━━━ Data provided ━━━

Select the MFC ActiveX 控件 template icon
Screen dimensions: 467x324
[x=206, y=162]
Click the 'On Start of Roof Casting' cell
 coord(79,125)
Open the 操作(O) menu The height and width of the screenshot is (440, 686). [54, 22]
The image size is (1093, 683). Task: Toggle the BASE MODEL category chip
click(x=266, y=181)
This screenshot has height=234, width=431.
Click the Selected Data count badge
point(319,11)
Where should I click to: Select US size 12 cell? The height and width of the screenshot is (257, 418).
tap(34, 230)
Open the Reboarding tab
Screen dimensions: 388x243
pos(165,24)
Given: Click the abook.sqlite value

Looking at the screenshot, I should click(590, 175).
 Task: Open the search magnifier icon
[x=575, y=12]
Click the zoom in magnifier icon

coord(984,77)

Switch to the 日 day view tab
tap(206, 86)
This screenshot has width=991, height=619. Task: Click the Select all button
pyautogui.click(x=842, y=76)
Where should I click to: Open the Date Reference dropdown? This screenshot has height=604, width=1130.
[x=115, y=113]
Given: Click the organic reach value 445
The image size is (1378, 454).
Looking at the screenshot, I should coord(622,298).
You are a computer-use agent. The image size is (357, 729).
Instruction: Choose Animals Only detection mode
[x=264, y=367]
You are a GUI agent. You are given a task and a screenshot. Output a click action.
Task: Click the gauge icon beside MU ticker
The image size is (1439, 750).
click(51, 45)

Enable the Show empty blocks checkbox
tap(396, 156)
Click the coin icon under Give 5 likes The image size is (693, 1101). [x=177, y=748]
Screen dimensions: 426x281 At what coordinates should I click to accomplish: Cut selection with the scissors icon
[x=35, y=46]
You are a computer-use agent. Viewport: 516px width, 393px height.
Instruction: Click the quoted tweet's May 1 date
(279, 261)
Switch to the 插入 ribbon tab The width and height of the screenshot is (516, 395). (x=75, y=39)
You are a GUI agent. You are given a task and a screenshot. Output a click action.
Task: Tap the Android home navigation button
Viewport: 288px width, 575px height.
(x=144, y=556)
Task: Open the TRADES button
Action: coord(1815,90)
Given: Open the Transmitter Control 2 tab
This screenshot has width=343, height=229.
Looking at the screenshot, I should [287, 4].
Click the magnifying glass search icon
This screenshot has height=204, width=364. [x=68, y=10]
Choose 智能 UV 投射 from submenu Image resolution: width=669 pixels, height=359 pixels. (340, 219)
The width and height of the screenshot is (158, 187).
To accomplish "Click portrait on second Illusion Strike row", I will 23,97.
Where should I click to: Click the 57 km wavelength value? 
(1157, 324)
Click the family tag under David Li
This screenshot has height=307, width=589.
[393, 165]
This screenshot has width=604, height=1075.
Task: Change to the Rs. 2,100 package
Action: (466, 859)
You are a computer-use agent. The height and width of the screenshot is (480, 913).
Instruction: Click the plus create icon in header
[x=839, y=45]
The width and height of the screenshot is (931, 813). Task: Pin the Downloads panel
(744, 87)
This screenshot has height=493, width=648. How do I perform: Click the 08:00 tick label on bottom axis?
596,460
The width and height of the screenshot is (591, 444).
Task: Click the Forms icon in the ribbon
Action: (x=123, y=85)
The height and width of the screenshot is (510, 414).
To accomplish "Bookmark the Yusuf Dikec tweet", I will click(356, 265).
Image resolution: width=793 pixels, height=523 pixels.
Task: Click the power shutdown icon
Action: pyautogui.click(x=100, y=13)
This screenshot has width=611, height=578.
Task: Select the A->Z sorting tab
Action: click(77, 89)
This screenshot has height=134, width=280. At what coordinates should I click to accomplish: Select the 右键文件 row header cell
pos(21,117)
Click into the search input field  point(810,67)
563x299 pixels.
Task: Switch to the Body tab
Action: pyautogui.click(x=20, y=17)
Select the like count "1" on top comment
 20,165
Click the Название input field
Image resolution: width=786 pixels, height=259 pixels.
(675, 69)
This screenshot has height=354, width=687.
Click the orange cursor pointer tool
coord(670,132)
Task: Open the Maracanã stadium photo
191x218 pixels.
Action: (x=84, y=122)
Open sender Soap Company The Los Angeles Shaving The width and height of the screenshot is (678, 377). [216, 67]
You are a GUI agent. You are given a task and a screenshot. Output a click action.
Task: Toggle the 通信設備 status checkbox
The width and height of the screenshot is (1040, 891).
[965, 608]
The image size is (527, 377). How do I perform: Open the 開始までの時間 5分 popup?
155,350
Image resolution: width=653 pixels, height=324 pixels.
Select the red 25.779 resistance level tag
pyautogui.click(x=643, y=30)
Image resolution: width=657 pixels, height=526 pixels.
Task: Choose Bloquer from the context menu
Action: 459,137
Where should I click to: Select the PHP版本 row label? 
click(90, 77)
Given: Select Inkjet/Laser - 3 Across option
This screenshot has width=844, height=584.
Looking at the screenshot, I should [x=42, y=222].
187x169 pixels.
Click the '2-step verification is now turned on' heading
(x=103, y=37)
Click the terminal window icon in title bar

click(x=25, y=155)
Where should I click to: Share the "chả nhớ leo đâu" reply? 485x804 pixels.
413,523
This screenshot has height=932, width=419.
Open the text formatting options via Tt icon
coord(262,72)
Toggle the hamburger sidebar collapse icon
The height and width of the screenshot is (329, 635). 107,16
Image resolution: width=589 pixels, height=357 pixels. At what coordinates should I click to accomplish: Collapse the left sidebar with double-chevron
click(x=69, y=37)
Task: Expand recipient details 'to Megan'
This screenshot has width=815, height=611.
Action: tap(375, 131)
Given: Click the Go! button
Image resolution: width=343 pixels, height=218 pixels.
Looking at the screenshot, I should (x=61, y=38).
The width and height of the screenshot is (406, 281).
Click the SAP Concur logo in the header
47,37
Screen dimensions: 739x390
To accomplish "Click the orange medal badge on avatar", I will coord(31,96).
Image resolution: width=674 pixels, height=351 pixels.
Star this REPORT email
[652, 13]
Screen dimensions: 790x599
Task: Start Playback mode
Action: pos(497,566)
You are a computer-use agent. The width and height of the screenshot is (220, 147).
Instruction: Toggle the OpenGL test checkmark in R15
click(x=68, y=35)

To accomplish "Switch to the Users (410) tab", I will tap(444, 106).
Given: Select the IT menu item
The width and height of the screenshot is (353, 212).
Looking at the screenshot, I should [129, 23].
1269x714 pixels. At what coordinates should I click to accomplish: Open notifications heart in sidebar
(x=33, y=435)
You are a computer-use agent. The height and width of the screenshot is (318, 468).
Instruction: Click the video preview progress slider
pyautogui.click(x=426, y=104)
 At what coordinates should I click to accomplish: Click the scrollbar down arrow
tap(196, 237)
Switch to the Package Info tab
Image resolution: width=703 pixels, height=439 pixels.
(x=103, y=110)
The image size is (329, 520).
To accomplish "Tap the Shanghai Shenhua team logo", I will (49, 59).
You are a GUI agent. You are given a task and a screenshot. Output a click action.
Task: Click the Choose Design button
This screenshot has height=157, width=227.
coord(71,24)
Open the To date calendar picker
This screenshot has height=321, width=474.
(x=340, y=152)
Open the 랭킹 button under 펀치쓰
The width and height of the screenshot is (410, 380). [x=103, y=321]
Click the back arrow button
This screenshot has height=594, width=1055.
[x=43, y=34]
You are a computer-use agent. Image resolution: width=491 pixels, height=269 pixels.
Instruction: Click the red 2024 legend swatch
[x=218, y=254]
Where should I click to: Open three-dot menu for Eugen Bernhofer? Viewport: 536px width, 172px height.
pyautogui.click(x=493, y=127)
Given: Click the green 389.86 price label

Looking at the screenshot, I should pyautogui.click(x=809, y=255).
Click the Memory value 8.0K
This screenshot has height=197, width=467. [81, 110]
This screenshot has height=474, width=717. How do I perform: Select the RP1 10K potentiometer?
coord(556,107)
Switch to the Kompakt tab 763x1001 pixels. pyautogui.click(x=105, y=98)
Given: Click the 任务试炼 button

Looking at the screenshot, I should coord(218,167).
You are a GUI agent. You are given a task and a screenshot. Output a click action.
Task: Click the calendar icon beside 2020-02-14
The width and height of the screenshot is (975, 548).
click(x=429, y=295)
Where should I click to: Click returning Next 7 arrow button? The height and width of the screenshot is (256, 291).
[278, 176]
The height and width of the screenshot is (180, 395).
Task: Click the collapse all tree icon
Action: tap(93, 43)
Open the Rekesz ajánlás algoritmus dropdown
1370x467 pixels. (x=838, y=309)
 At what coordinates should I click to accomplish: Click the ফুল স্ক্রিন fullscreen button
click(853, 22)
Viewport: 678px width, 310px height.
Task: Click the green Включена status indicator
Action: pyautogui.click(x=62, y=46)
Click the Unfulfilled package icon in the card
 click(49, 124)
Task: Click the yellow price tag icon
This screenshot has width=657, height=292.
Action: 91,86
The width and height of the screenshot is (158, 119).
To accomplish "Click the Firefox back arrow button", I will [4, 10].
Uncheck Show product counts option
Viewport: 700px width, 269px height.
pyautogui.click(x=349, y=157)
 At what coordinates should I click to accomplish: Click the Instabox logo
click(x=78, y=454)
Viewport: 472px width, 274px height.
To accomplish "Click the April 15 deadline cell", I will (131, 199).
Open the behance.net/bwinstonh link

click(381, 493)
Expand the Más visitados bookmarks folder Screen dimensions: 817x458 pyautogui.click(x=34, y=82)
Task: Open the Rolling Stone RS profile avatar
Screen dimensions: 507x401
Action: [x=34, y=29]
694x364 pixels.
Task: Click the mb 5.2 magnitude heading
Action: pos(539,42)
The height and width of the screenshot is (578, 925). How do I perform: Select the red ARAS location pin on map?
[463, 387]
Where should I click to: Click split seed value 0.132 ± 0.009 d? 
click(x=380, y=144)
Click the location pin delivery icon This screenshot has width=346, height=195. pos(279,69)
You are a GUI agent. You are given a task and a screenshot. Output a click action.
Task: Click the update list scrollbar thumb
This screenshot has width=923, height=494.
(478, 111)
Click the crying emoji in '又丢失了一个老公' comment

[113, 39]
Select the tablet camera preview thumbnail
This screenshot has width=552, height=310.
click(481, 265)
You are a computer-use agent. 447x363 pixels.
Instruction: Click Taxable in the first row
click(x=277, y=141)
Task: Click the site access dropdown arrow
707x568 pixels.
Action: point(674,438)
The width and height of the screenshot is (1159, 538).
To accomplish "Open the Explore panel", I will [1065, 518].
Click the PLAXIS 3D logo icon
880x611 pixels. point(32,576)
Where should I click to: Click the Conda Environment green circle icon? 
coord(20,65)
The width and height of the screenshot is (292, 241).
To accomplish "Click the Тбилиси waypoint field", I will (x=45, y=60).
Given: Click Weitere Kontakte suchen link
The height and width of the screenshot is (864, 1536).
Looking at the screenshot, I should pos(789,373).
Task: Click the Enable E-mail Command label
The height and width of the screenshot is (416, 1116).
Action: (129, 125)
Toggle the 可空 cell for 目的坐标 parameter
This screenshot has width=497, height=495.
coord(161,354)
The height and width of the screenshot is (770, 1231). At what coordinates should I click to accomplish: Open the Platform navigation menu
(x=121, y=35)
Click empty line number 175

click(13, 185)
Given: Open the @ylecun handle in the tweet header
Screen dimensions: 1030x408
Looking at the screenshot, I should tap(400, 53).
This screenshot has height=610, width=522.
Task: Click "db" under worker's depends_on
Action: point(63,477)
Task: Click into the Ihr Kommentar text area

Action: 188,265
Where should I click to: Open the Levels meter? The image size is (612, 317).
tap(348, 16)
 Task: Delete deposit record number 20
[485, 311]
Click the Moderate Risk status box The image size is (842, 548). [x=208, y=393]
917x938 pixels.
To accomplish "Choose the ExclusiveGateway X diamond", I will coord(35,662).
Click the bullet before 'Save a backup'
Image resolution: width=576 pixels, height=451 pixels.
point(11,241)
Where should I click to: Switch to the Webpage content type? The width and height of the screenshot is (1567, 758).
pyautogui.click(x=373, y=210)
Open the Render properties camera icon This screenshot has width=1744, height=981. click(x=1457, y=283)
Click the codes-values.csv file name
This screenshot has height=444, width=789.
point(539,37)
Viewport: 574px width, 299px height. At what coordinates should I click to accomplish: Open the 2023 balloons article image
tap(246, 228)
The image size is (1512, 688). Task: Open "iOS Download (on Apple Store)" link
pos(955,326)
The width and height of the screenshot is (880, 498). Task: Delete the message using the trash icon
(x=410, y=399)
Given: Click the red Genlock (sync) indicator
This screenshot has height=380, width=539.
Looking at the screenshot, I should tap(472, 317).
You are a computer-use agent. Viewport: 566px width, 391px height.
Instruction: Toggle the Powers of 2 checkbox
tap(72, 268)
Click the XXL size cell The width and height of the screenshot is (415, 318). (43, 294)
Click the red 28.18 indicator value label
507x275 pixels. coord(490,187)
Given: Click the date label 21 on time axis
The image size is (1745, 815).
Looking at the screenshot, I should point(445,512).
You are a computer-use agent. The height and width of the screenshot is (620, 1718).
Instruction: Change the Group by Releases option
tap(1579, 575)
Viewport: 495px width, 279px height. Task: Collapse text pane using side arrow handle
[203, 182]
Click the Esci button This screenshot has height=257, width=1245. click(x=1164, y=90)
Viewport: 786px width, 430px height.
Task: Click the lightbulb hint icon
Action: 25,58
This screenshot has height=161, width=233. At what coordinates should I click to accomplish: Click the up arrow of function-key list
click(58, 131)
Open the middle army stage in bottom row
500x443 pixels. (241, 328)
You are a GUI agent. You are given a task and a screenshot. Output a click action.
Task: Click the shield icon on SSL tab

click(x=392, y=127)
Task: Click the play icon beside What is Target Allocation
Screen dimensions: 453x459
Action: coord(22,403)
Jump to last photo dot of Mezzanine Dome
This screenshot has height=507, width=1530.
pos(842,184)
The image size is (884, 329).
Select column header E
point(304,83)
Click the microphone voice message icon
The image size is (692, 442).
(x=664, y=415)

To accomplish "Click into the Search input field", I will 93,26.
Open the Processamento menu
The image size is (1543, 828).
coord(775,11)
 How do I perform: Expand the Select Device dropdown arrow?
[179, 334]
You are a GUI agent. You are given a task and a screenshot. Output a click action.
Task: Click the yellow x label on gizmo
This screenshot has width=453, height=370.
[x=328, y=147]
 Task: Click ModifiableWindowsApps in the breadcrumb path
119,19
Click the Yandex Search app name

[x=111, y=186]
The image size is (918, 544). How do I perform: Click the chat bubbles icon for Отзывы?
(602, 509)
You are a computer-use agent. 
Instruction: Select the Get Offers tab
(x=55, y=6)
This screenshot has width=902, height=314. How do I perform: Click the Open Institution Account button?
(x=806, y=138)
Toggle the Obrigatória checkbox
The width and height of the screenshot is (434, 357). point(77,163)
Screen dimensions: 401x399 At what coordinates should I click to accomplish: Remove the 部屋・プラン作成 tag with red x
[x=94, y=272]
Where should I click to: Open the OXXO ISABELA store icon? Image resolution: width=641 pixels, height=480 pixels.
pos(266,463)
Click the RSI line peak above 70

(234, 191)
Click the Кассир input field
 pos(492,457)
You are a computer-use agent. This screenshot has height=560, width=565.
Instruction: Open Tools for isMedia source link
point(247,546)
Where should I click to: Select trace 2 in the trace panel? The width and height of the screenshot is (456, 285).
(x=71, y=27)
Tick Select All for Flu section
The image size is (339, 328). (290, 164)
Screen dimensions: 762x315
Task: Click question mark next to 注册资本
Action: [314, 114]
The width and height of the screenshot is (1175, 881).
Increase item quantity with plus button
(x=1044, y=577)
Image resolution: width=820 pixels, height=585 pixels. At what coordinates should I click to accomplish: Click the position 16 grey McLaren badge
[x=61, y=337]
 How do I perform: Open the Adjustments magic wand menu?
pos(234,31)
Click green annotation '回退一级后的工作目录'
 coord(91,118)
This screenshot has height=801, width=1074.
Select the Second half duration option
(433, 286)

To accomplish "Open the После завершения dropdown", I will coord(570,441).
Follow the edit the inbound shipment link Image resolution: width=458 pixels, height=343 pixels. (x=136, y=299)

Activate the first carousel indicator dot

━━━

### What the task asks
Of the entries above, repeat exactly the lines from the line with "Task: Tap the Android home navigation button" through the line with "The height and width of the screenshot is (510, 414).", both of them included.

### Solution for this exercise
Task: Tap the Android home navigation button
Viewport: 288px width, 575px height.
(x=144, y=556)
Task: Open the TRADES button
Action: coord(1815,90)
Given: Open the Transmitter Control 2 tab
This screenshot has width=343, height=229.
Looking at the screenshot, I should [287, 4].
Click the magnifying glass search icon
This screenshot has height=204, width=364. [x=68, y=10]
Choose 智能 UV 投射 from submenu Image resolution: width=669 pixels, height=359 pixels. (340, 219)
The width and height of the screenshot is (158, 187).
To accomplish "Click portrait on second Illusion Strike row", I will 23,97.
Where should I click to: Click the 57 km wavelength value? 
(1157, 324)
Click the family tag under David Li
This screenshot has height=307, width=589.
[393, 165]
This screenshot has width=604, height=1075.
Task: Change to the Rs. 2,100 package
Action: (466, 859)
You are a computer-use agent. The height and width of the screenshot is (480, 913).
Instruction: Click the plus create icon in header
[x=839, y=45]
The width and height of the screenshot is (931, 813). Task: Pin the Downloads panel
(744, 87)
This screenshot has height=493, width=648. How do I perform: Click the 08:00 tick label on bottom axis?
596,460
The width and height of the screenshot is (591, 444).
Task: Click the Forms icon in the ribbon
Action: (x=123, y=85)
The height and width of the screenshot is (510, 414).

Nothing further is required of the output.